A strong defence often requires an independent technical expert opinion. Courts may appoint official experts, but party-submitted technical opinions can help identify contradictions, missing logs, alternative explanations and errors in the prosecution theory.

13. International Dimension of Cybercrime in Türkiye

Cybercrime often crosses borders. Servers may be abroad, suspects may use foreign platforms, data may be stored in cloud systems and victims may be located in different countries. This creates practical difficulties in evidence collection and enforcement.

Turkish authorities may use international cooperation channels, mutual legal assistance requests and platform-specific legal request procedures. However, cross-border evidence may take time. Therefore, victims should preserve all available local evidence immediately, including device data, bank records, screenshots, correspondence, URLs, headers and transaction details.

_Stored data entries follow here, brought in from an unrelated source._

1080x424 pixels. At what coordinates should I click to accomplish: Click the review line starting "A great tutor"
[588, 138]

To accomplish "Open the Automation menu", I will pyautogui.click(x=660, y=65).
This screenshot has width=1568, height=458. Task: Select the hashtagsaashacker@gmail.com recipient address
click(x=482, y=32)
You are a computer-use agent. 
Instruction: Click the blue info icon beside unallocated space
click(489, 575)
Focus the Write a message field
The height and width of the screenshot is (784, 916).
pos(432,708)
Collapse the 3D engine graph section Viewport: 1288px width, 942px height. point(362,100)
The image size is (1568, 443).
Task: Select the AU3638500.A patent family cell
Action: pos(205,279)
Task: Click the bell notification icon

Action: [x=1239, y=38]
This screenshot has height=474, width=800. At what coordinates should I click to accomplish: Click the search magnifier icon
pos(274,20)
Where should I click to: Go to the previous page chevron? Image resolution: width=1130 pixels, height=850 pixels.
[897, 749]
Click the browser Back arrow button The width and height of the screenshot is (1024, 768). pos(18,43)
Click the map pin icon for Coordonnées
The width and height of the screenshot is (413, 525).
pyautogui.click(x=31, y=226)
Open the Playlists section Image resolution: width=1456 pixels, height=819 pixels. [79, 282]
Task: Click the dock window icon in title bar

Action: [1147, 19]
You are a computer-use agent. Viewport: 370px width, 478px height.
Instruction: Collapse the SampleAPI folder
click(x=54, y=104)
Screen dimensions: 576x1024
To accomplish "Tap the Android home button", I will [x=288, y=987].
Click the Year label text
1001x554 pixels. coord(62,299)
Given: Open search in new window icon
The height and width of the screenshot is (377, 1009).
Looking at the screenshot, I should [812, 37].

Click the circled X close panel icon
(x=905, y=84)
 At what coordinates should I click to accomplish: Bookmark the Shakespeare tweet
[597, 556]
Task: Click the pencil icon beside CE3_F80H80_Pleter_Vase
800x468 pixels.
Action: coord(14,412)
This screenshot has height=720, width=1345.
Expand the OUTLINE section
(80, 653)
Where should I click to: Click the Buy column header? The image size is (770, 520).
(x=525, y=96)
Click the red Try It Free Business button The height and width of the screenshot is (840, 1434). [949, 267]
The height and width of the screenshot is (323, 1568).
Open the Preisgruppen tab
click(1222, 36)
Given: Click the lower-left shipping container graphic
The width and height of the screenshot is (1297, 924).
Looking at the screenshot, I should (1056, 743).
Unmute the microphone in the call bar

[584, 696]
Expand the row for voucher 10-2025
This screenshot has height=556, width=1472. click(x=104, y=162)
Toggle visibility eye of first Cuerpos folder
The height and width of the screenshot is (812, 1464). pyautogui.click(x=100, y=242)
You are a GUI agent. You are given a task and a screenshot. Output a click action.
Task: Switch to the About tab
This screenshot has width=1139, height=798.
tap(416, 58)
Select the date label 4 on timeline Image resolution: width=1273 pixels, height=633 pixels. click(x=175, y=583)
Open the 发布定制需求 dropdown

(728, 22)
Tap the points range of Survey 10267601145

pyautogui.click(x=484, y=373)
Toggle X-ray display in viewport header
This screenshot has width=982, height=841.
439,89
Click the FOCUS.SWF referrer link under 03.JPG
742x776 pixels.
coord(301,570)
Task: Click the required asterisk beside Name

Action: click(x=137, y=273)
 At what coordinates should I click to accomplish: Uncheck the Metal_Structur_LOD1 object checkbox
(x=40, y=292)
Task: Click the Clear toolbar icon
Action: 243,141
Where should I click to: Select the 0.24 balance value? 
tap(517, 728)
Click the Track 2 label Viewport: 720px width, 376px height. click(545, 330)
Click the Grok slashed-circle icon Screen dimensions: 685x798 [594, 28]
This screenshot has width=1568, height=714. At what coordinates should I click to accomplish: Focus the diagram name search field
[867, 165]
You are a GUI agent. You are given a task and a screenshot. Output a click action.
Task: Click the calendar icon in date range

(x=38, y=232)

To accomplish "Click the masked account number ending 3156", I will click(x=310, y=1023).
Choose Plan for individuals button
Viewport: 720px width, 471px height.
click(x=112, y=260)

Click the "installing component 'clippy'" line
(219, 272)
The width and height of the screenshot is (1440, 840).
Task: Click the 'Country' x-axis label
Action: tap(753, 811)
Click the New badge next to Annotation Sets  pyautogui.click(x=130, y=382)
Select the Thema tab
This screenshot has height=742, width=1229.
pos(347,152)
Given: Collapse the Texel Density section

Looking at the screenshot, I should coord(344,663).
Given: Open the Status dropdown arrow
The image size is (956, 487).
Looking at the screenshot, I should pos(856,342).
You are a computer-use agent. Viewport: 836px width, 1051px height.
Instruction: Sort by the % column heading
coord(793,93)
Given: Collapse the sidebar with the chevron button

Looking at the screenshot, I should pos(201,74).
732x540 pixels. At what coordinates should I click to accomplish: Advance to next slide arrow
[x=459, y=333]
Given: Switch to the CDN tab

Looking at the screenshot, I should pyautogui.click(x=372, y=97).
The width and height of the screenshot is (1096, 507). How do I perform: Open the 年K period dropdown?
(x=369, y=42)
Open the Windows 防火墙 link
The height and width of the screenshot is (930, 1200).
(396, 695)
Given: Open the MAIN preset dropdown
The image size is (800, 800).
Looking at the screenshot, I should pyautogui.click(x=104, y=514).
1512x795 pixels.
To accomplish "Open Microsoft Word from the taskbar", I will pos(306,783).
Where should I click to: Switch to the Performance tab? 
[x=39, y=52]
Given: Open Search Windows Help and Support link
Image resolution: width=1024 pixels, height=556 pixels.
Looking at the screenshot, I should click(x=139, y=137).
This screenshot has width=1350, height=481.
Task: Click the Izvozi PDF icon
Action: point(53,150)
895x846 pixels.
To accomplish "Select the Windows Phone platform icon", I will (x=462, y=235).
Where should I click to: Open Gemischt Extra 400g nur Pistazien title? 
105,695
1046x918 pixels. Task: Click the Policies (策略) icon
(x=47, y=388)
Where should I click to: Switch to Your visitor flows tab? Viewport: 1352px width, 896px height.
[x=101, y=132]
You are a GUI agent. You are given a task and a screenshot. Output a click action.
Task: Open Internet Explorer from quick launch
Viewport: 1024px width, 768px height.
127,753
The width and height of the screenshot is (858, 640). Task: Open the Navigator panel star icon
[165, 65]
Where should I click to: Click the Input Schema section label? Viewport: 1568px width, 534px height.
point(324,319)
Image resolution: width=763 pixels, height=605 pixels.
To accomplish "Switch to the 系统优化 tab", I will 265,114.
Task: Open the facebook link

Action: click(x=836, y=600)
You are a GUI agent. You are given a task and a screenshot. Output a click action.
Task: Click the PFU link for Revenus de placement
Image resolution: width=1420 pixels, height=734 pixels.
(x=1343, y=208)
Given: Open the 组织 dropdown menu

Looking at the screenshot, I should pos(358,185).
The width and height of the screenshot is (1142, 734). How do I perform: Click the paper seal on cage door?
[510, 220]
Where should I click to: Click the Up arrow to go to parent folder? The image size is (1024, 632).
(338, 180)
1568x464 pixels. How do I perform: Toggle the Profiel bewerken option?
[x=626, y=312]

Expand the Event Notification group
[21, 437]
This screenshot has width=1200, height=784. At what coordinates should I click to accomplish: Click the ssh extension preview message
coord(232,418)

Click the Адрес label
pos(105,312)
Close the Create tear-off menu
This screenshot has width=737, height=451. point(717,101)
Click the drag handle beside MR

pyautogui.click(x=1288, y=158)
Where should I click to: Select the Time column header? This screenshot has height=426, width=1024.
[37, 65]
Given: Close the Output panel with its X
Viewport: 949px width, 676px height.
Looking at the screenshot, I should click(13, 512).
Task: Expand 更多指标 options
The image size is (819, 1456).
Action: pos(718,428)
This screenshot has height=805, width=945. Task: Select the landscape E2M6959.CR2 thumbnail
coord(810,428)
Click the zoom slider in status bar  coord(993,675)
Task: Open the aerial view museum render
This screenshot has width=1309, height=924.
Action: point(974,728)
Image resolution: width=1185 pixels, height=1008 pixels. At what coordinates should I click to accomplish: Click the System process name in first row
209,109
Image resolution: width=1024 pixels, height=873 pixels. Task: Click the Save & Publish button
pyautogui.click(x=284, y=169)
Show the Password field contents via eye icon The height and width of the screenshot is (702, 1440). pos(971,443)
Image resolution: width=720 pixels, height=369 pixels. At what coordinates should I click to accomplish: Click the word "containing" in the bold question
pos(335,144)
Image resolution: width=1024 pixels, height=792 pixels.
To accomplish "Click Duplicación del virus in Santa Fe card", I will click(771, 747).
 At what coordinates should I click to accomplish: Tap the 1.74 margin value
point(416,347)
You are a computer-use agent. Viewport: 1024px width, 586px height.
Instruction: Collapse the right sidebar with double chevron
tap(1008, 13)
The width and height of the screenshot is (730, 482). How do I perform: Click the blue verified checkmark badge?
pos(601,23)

Companies with international operations should also consider whether a cyber incident triggers foreign data protection obligations, contractual notification duties, sectoral reporting rules or cyber insurance requirements.

14. Why Legal Assistance Matters in Turkish Cybercrime Cases

Cybercrime cases are technically complex and legally sensitive. A poorly prepared complaint may fail to identify the correct offence. A company may lose evidence by conducting an uncontrolled internal investigation. A suspect may face a heavier charge because the technical distinction between access and data interference was not properly explained. A victim may obtain a conviction but fail to secure compensation or content removal.

A Turkish cyber crimes lawyer can assist with criminal complaints, defence petitions, digital evidence strategy, expert review, access blocking requests, data breach response, KVKK compliance, corporate internal investigations and compensation claims.

The most effective approach is usually interdisciplinary. Criminal law, data protection law, IT forensics, cybersecurity governance and civil liability must be evaluated together.

Conclusion

Turkish Cyber Crimes Law is a multi-layered legal field. The Turkish Penal Code punishes core cyber offences such as unlawful access, system interference, data alteration, card misuse and prohibited cyber tools. Law No. 5651 regulates internet content, access blocking and provider obligations. KVKK applies when personal data is affected. Cybersecurity Law No. 7545 adds a broader national cybersecurity framework with new duties, powers and sanctions.

For individuals, cybercrime may mean stolen accounts, financial loss, privacy violations or reputational harm. For companies, it may mean operational disruption, data breach liability, regulatory exposure and criminal investigations. For suspects, it may involve serious imprisonment risks and technically complex evidence.

The central lesson is clear: cyber incidents must be handled quickly, technically and legally. Evidence must be preserved, the correct legal route must be chosen and the matter must be assessed under criminal law, cybersecurity law, data protection law and internet regulation together. In Türkiye’s rapidly evolving digital environment, a careful legal strategy can make the difference between an unresolved technical incident and an effective legal remedy.